Как мягко она «стелила». Мы пьем местное вино, красного черешневого цвета, которое она запивает любимым лимонадом. Через сорок часов мы прибывали в столицу Империи, через сорок восемь часов я улетал в столицу столиц — Нью-Йорк.
На вокзале меня встречала знакомая с иностранной машиной. Мы сбрасываем Таю домой, и я мчусь по редакциям, делам, заботам.
Я созваниваюсь с Артамоном и договариваюсь о деталях. Попутно пытаюсь устроить к нему знакомую девушку из бедной семьи, которая хорошо пишет эссеистику. Он обещает опубликовать ее, встретиться и дать договор на писание книги мемуаров с каким-то бывшим заместителем (вице) Цезаря в Империи.
Потом я залетаю в издательство «Отечественная литература». Издатель нагружает меня книгами и письмами, кажется, своей бывшей любовнице. Ни один идиот не потащил бы такую тяжесть через океан. Но я — идиот…
Мне хочется делать людям доброе.
— Алексей, — говорит Джордж. — Я всегда говорю правду. (Это была первая неправда.) И prima правда заключается в том, что я даже не открыл ваши книги. Но через две недели вы мне позвоните из Нью-Йорка, и я вам все скажу. Вы мне очень симпатичны, и, я думаю, два умных человека всегда найдут способ договориться.
На этой многозначительной фразе мы прощаемся. На девятом облаке покидаю я лучший издательский дом Империи.
Тая плачет, глядя на меня. Не прикасается к своей рюмке и курит мои «Marlboro».
— Вы же не любите крепкие…
— Я знаю. Очень горько…
— Что случилось?
— Вы уезжаете.
— Я не думал, что моя незначительная персона имеет нишу в вашем существовании.
— Вы этого все равно не сможете понять.
— Где уж нам уж…
— Алеша…
Она пересаживается ко мне на колени и начинает целовать глаза, шею, уши. Губы я не даю — не люблю целоваться в губы. (Губы я берегу только для детей.)
Я не остаюсь у нее ночевать. Мы ни о чем не договариваемся. Вообще. Ни увидимся ли, ни когда. Я думал, приключение закончено. Я не мог понять, почему она плакала. В Лиссе звезда у нее ярко не горела — по отношению ко мне. И уж пламя не бушевало — точно. О чем я говорю, какое пламя, в наши дни…
В двенадцать ночи я появляюсь у мамы. У меня начинается мандраж : завтра утром лететь, надо паковаться. Ненавижу. Как на смерть. В последний поход. Все свое не возьмешь туда — с собой. Тогда зачем я пятнадцать лет собираю все бумажки? В час ночи звонит актриса.
— Алеша…
Мы говорим до трех. И опять ни о чем не договариваемся.
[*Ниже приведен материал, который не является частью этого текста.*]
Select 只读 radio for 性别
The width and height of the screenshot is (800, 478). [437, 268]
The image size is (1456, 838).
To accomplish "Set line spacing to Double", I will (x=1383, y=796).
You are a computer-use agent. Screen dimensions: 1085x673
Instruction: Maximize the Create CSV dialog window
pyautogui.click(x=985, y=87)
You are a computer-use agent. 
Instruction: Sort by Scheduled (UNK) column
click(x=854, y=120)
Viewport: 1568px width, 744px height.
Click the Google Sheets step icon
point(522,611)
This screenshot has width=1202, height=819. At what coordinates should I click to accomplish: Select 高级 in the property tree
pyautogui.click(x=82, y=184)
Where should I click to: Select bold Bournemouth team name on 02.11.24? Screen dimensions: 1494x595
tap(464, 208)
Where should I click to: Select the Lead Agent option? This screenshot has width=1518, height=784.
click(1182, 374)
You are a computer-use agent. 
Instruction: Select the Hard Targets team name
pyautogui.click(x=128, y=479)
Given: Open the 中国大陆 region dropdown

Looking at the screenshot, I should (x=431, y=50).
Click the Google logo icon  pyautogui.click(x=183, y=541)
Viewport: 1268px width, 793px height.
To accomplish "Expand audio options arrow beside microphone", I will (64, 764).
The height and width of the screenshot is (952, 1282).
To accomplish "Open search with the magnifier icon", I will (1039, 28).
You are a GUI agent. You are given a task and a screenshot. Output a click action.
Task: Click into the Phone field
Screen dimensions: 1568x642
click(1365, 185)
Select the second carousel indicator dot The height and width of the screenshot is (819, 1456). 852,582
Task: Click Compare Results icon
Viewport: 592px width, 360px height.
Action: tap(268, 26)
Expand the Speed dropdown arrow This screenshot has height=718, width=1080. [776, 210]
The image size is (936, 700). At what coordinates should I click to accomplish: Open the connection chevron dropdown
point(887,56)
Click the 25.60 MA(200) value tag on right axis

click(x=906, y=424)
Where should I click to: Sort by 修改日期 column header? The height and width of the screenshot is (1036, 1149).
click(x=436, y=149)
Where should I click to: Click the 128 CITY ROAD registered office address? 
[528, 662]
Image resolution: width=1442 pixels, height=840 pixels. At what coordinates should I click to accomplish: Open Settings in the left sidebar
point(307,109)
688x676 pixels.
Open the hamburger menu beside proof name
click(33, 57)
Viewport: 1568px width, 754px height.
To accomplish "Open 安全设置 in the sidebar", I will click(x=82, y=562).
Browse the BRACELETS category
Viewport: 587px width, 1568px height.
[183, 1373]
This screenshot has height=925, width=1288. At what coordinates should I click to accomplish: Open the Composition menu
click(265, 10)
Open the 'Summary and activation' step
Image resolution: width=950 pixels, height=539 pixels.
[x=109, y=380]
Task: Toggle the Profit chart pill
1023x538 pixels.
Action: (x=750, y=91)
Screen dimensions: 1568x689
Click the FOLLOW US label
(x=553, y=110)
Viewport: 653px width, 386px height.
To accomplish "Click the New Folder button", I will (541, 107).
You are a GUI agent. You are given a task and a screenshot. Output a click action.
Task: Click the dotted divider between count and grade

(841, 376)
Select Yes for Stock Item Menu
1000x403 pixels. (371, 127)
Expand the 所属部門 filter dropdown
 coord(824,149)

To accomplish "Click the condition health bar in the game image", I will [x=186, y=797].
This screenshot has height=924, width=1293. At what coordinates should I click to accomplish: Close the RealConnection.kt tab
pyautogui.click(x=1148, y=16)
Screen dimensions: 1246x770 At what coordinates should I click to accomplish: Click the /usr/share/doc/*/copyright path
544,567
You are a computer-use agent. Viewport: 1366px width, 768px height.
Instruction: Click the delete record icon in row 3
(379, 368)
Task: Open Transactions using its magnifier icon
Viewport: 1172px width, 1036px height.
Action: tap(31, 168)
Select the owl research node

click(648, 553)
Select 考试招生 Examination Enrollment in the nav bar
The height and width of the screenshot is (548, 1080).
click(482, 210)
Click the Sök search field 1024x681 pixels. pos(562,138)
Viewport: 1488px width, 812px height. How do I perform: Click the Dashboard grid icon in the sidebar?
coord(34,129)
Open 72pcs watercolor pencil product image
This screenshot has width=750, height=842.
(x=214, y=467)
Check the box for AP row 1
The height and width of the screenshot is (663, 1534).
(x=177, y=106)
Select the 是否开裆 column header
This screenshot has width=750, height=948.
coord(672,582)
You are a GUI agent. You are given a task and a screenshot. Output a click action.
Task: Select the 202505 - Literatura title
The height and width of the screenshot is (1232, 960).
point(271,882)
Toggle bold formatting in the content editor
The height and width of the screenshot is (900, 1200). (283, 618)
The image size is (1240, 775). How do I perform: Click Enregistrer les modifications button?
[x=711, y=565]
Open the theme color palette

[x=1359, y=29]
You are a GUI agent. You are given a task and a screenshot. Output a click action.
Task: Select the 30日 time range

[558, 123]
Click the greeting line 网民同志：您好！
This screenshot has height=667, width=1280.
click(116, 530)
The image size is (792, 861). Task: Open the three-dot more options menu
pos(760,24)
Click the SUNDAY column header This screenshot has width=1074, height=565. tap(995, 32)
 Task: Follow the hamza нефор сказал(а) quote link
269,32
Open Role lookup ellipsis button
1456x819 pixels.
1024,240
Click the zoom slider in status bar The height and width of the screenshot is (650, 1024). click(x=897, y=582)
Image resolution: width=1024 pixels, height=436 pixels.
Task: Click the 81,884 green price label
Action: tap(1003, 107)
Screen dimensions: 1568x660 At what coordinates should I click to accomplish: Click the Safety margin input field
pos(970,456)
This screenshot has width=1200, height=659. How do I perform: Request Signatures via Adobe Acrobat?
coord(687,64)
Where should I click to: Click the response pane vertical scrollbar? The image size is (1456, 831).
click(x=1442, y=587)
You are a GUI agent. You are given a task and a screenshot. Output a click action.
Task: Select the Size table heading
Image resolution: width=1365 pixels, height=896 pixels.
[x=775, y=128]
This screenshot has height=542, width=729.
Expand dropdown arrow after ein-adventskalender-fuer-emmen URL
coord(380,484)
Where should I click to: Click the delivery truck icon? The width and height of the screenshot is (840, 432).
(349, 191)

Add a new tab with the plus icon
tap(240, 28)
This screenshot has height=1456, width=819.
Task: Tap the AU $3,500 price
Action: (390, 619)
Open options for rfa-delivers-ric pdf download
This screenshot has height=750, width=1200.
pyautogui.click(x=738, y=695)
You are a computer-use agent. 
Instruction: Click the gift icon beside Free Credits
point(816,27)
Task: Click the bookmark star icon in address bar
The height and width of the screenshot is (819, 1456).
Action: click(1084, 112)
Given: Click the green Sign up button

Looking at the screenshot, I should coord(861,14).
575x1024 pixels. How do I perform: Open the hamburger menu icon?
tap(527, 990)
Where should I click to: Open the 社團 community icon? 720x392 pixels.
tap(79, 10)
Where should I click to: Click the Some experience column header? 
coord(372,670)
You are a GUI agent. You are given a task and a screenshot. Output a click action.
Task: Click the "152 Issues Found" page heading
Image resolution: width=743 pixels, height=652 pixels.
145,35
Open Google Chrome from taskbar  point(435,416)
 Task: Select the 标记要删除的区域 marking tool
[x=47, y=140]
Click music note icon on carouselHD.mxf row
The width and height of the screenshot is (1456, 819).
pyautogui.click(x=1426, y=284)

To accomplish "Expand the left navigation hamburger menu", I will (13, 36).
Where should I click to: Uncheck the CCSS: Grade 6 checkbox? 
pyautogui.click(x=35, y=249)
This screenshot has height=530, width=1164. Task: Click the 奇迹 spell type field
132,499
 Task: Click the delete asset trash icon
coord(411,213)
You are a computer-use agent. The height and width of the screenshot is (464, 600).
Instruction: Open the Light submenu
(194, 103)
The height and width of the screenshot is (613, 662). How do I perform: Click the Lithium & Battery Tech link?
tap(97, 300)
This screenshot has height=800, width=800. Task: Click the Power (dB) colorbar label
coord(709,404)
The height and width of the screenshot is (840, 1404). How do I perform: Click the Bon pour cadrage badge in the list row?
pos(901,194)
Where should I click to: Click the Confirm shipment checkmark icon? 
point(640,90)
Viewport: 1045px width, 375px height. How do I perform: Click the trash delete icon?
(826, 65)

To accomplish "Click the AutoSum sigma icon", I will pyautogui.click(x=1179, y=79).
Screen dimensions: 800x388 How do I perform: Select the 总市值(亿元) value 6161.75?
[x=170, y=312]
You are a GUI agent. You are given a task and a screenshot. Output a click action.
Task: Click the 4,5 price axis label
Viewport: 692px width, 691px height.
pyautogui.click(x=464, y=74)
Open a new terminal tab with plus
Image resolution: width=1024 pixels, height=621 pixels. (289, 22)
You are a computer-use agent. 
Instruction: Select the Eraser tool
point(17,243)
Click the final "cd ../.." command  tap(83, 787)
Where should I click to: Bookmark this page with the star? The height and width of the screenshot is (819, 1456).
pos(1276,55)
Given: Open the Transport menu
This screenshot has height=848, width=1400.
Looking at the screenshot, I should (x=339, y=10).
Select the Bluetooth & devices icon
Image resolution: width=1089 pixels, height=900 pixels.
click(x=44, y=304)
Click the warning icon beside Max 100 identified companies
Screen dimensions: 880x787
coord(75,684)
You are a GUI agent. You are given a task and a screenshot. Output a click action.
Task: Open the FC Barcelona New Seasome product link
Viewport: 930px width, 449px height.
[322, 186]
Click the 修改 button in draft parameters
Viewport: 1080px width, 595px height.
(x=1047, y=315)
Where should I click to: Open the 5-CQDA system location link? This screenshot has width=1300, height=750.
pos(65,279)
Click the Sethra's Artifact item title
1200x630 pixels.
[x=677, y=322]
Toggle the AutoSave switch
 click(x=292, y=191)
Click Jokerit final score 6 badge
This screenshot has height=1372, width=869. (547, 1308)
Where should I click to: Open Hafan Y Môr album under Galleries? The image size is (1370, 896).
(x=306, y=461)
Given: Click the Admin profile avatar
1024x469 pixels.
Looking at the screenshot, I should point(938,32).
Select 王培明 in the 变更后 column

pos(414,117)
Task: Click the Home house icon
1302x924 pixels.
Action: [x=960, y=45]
В пятый день июля я перелетаю океан. Прилет в Нью-Йорк всегда связан с «головными болями», счетами, суетой и потерями.
В первый день августа, к ночи, зазвонил мой телефон.
— Вы меня уже забыли?
— Признаться, да.
— Я прилетаю в Нью-Йорк пятого августа и хотела бы вас увидеть.
— У меня нет машины.
— Мои родственники будут встречать, они могут захватить и вас.
Невероятно было представить, что в следующую субботу актриса Тая будет сидеть в моей бродвейской квартире. Но она сидит, вот она, и большими, навыкате, глазами смотрит на меня.
Я заказал китайскую еду из соседнего (очень вкусного) ресторана, на столе стоят две большие замороженные бутылки водки и джина. Она очень любит джин. С тоником.